__Directions__
Copy out the data word for word, beginning at the line that contains "Delete the DMXAPI-G-L-M-4.7 model" and ending after the line that contains "[x=483, y=31]". Leave the pictures out of the copy.

__Dataset__

#####

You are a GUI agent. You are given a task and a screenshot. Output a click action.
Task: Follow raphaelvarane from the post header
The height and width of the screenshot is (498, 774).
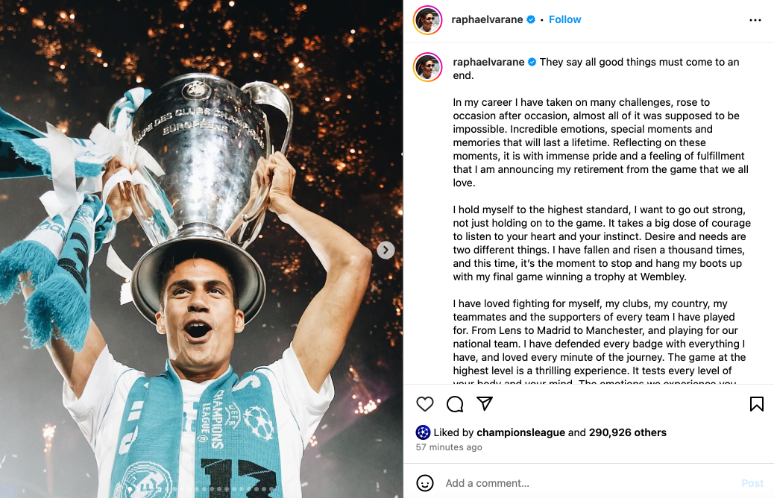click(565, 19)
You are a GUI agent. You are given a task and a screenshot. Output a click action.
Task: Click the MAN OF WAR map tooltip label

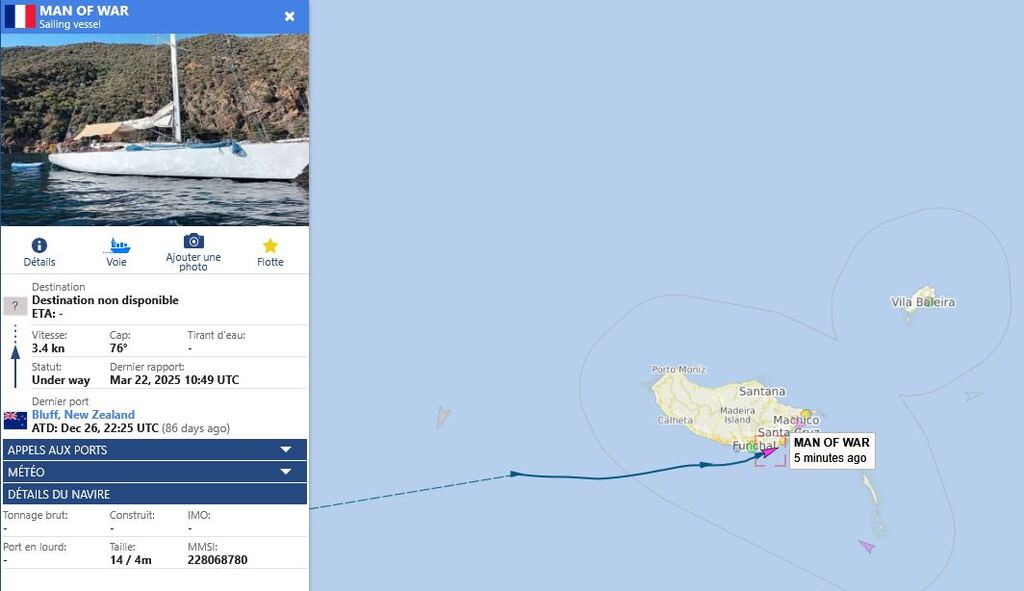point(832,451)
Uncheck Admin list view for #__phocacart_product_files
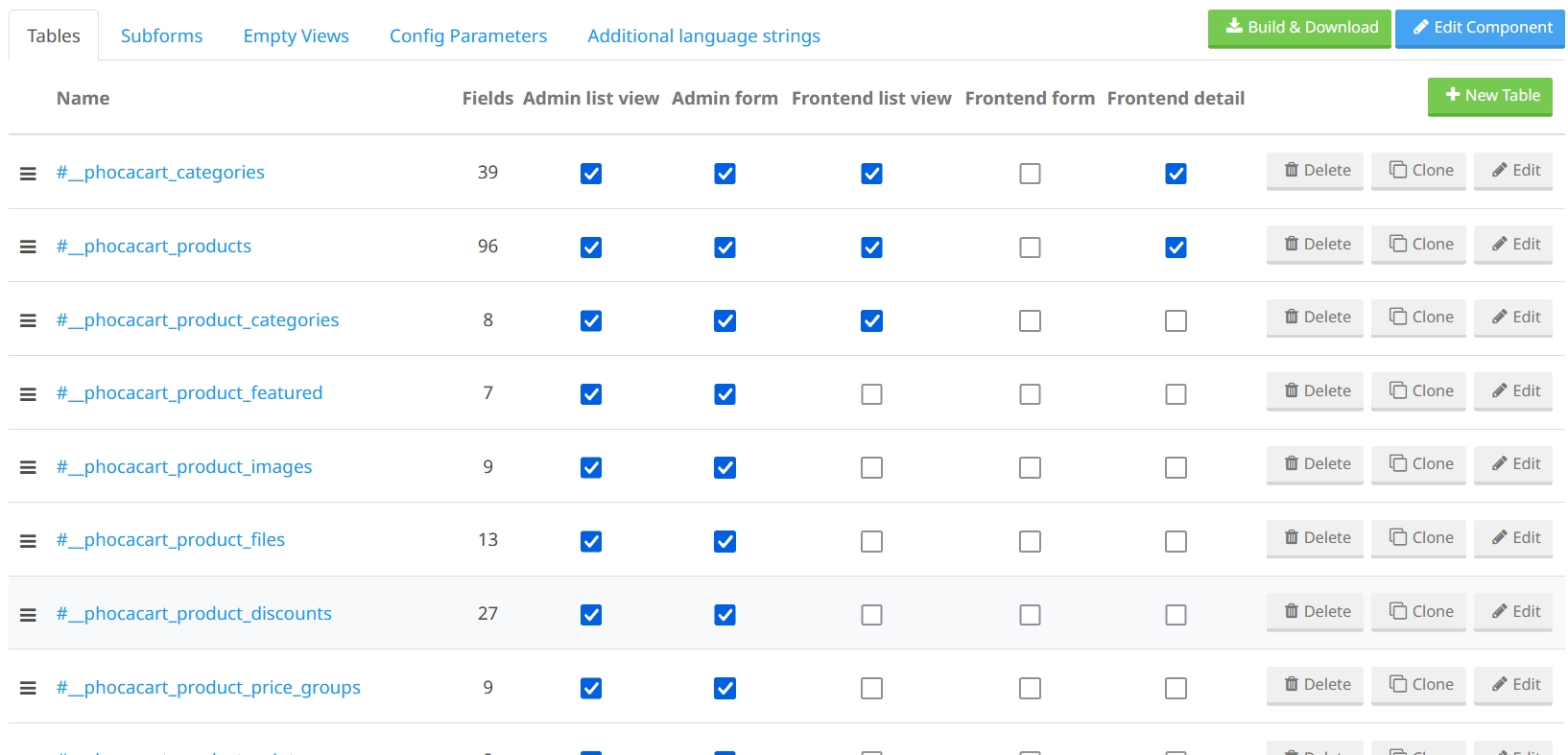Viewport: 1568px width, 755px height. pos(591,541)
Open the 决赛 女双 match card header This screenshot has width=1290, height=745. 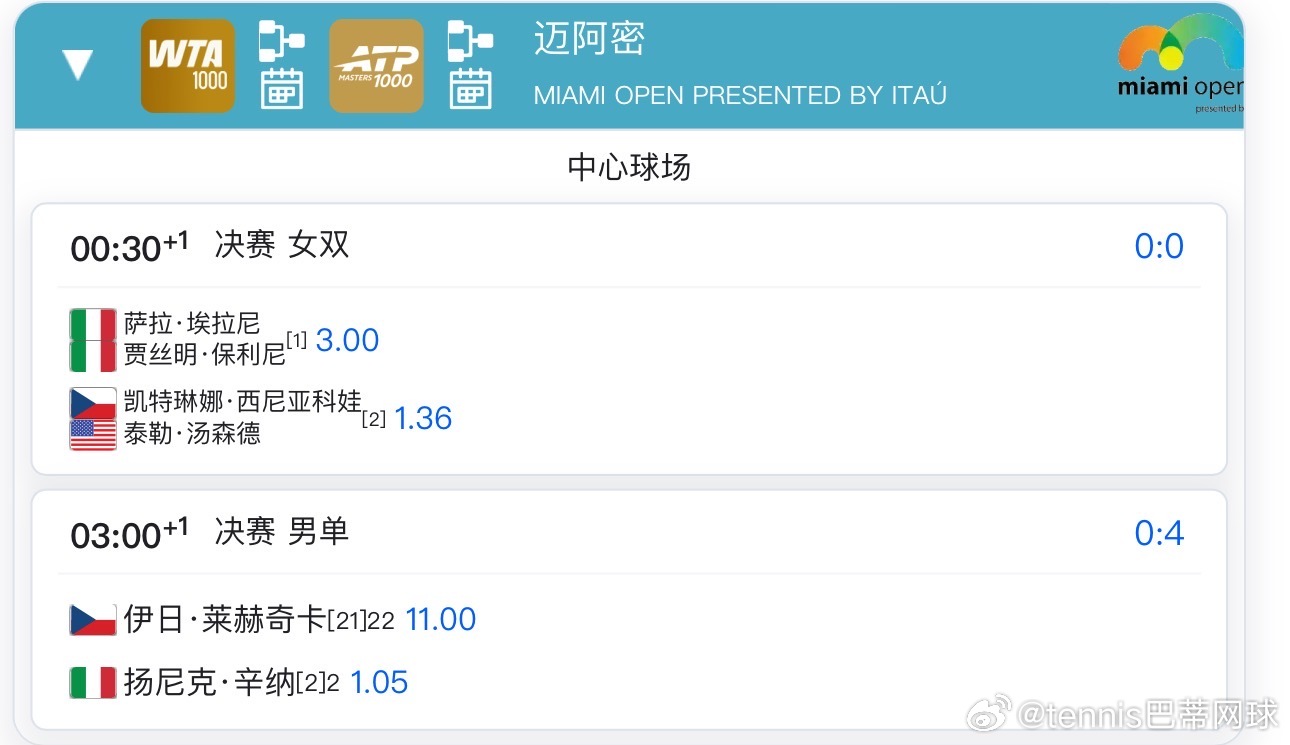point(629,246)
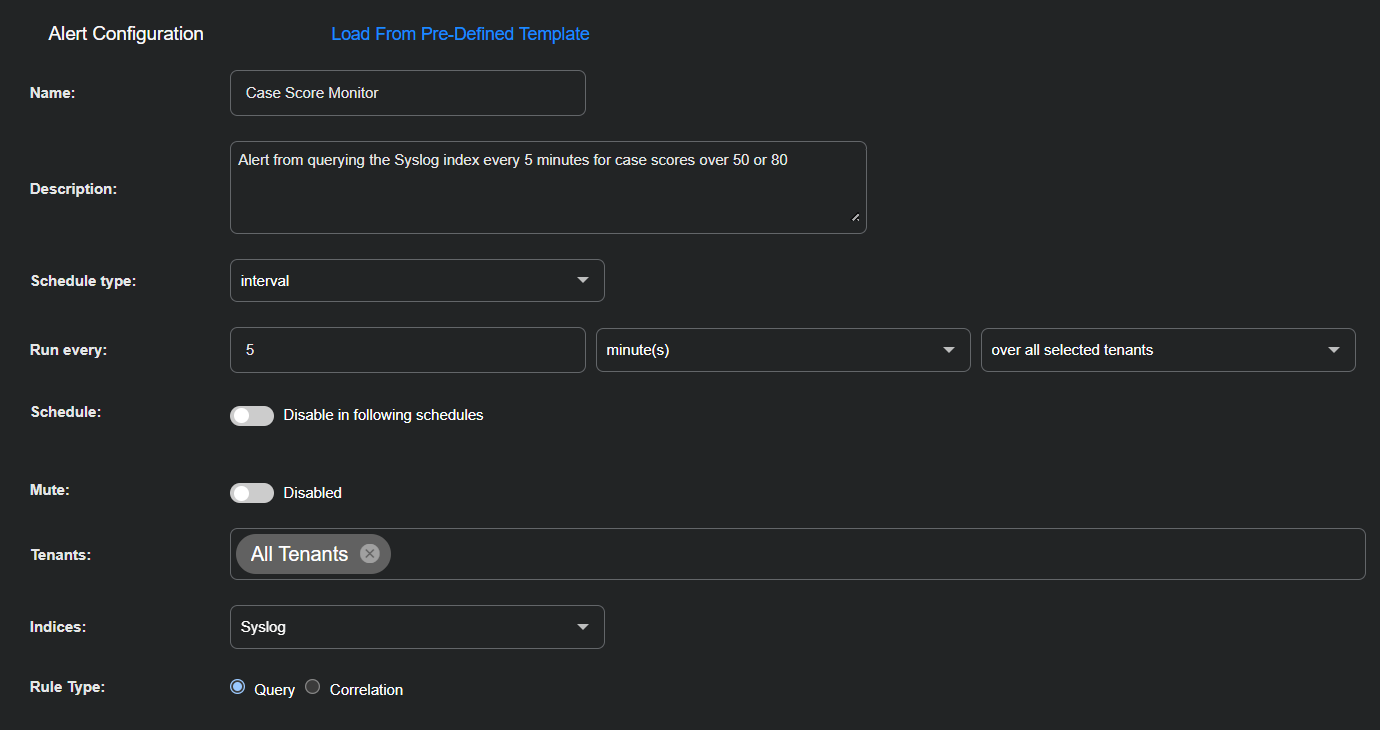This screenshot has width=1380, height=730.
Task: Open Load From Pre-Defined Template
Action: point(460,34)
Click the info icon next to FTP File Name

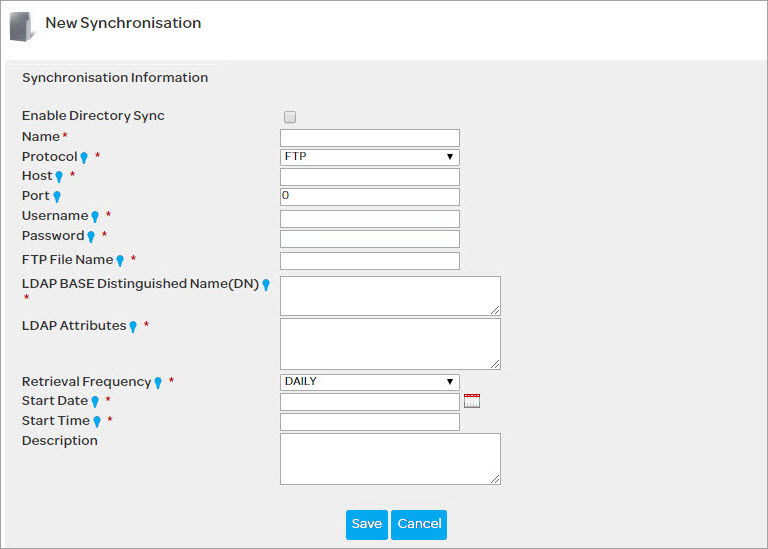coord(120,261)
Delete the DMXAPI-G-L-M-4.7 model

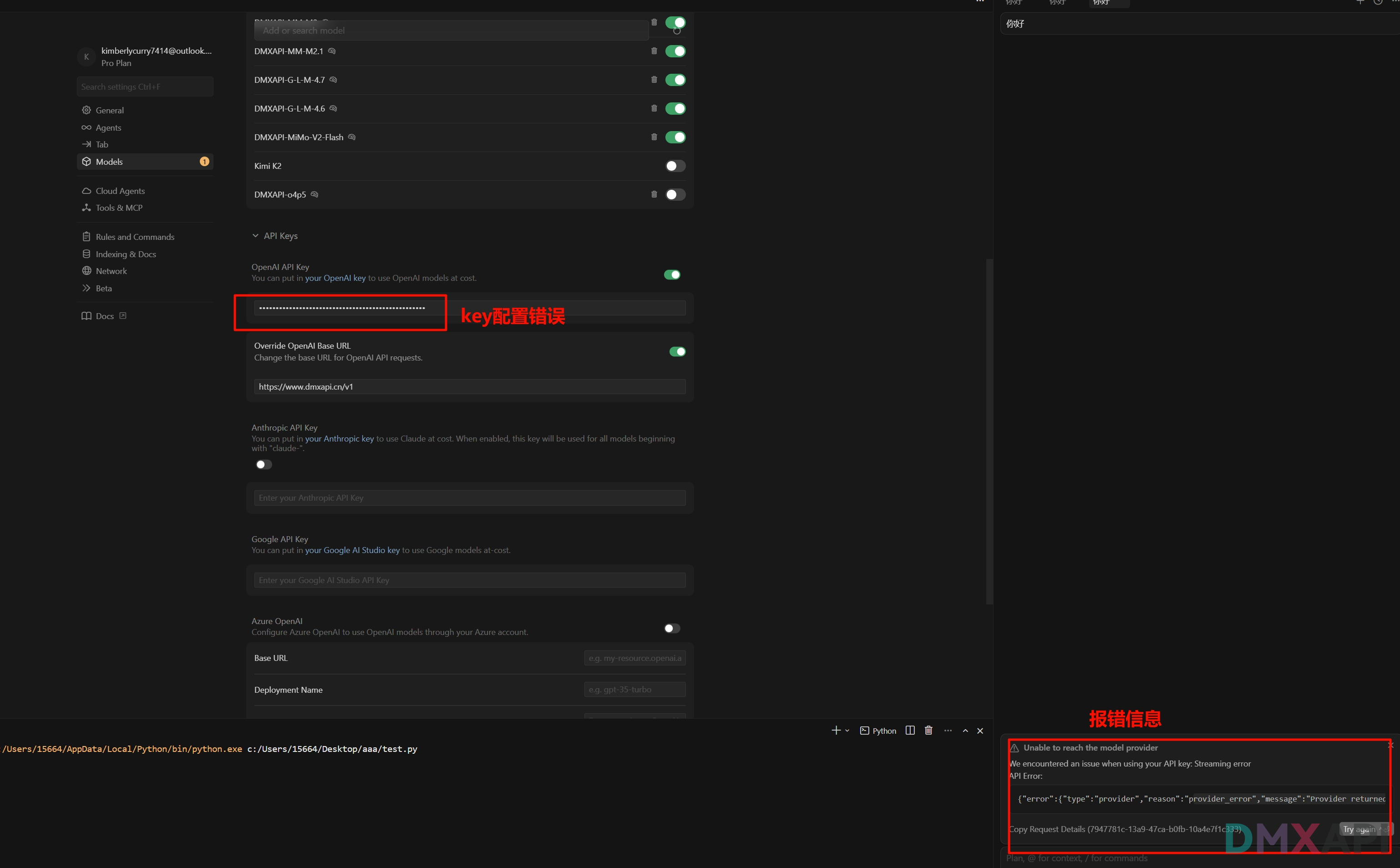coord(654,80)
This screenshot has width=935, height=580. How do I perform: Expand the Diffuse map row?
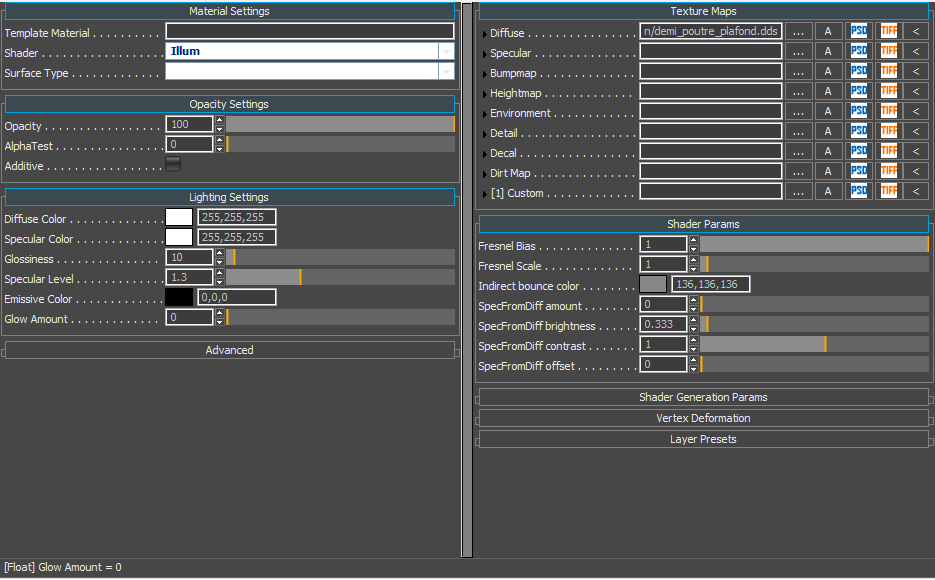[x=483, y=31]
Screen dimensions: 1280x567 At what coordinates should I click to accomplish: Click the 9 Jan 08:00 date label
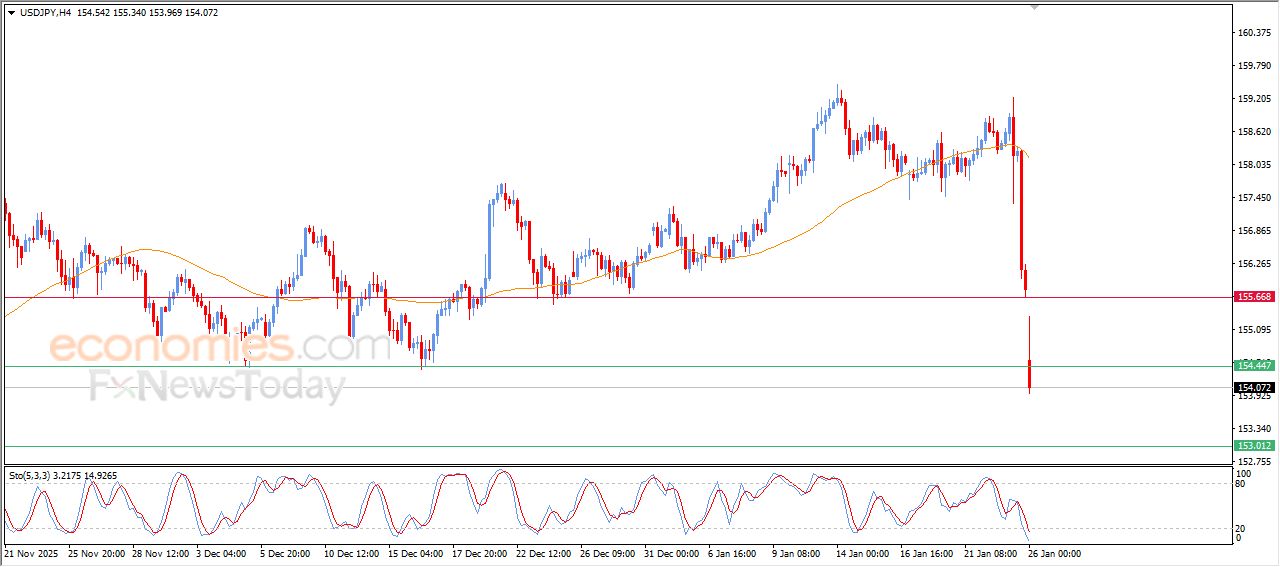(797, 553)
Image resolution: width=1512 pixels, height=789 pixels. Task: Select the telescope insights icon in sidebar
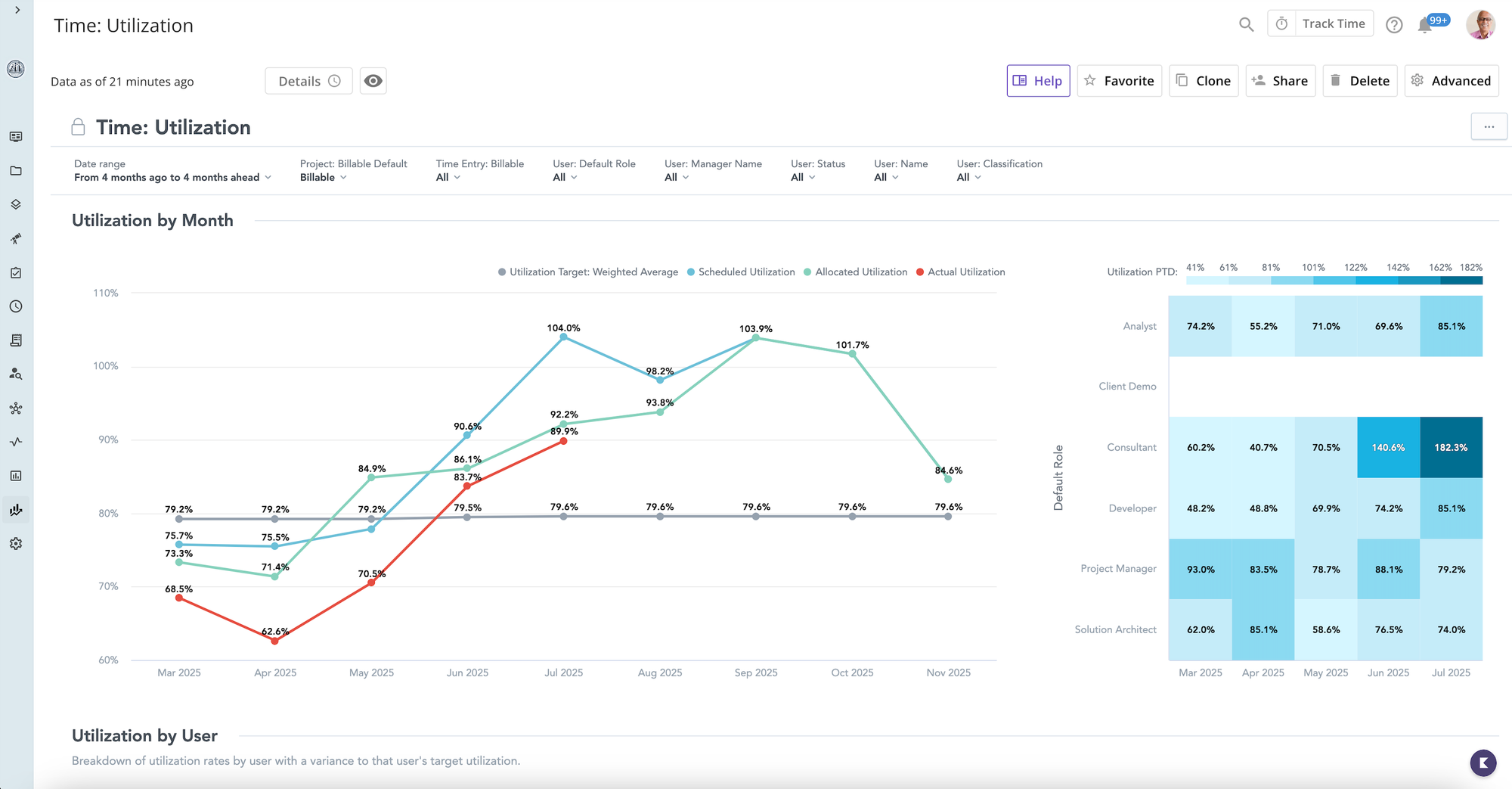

#####

__Result of this exercise__
Delete the DMXAPI-G-L-M-4.7 model

coord(654,80)
This screenshot has width=935, height=580. How do I perform: Expand the Diffuse map row?
[x=483, y=31]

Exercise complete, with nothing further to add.